AUD/USD retreats as risk-off mood builds ahead of Trump's tariff deadline
- Yeonhyun Park
- Jul 7
- 2 min read
The Australian Dollar (AUD) weakened against the US Dollar (USD) on Friday amid a low-volume trading session and a risk-off tone ahead of US President Donald Trump's July 9 tariff deadline.
At the time of writing, AUD/USD is hovering above 0.6550, with intraday losses of 0.30%.
The closure of US financial markets for Independence Day led to lighter trading volumes, resulting in subdued volatility and a more corrective tone across currency markets.
Adding to the bearish bias was weaker-than-expected Australian trade data. Figures released on Thursday showed a 2.7% decline in exports for May, resulting in a narrower trade surplus.
A risk-off tone was visible on Friday ahead of President Trump's July 9 tariff deadline.
Trump’s threat to impose tariffs of 10% to 70% on multiple countries and dictate trade terms has reignited global trade fears, prompting safe-haven flows and pressuring risk-sensitive currencies.
At the same time, expectations are mounting that the Reserve Bank of Australia (RBA) will continue easing monetary policy.
According to a Reuters survey released on Friday, a strong majority of 31 out of 37 economists expect the central bank to implement a third consecutive 25-basis-point rate cut on Tuesday. This would bring the official cash rate down to 3.60%.
This anticipated move reflects the RBA’s response to moderating inflation and a slowing domestic economy. Meanwhile, the Federal Reserve (Fed) has maintained interest rates within the 4.25% to 4.50% range, providing some support to the US Dollar.
AUD/USD technical levels to watch
From a technical perspective, AUD/USD remains within the confines of a rising wedge pattern on the daily chart, a structure that often signals potential trend exhaustion. Recent price action has struggled to breach the 0.6590 level, with multiple failed attempts to clear this barrier just beneath the key psychological resistance at 0.6600. This hesitation has led to a mild pullback, reflecting market indecision as bullish momentum starts to fade.
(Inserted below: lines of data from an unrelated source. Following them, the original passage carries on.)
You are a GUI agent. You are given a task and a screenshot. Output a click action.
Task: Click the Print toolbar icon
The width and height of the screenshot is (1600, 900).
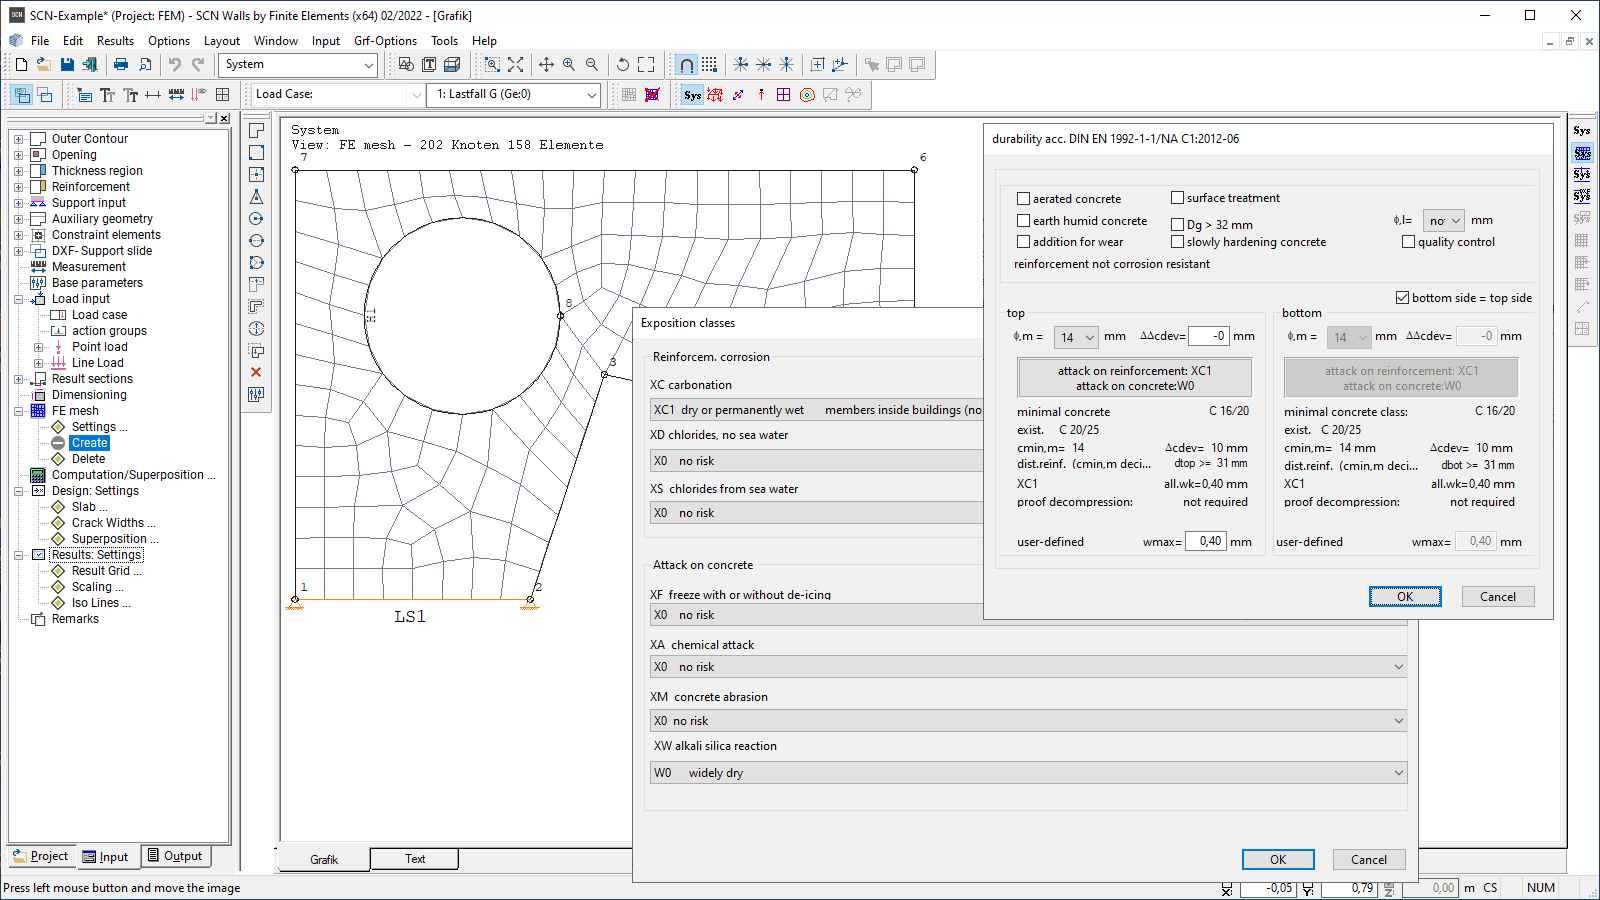(x=121, y=65)
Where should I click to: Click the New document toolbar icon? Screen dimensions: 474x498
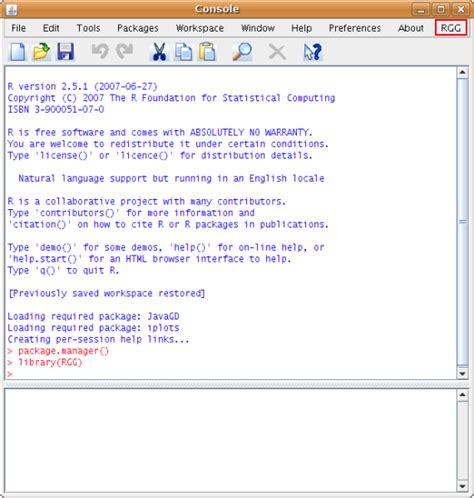(17, 52)
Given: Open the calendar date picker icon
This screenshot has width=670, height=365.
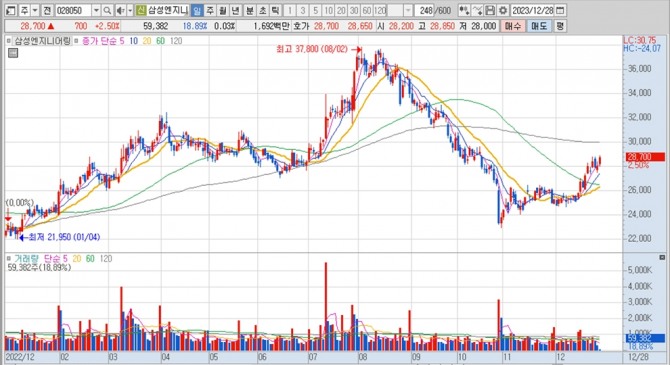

Despite the pullback, the broader trend remains constructive. The pair continues to trade above both the 50-day Exponential Moving Average (EMA), currently at 0.6471, and the 200-day EMA at 0.6436. This highlights the underlying bullish structure and suggests that buyers remain in control on a medium-term basis.

Momentum indicators, however, are starting to show early signs of fatigue. The Relative Strength Index (RSI) has eased to around 56, down from prior highs, indicating weakening momentum while still holding above the neutral 50 level. This suggests that the bullish bias is still intact, but momentum is softening.
A confirmed breakout above 0.6600 could trigger renewed upside, potentially opening the door to the 78.6% Fibonacci retracement of the September–April decline at 0.6722.
On the downside, a rejection at current levels may lead to a deeper pullback, with initial support seen at the 61.8% Fibonacci level near 0.6550. This may be followed by stronger support near the 50% retracement at 0.6428, which closely aligns with the 200-day EMA, adding to its technical significance.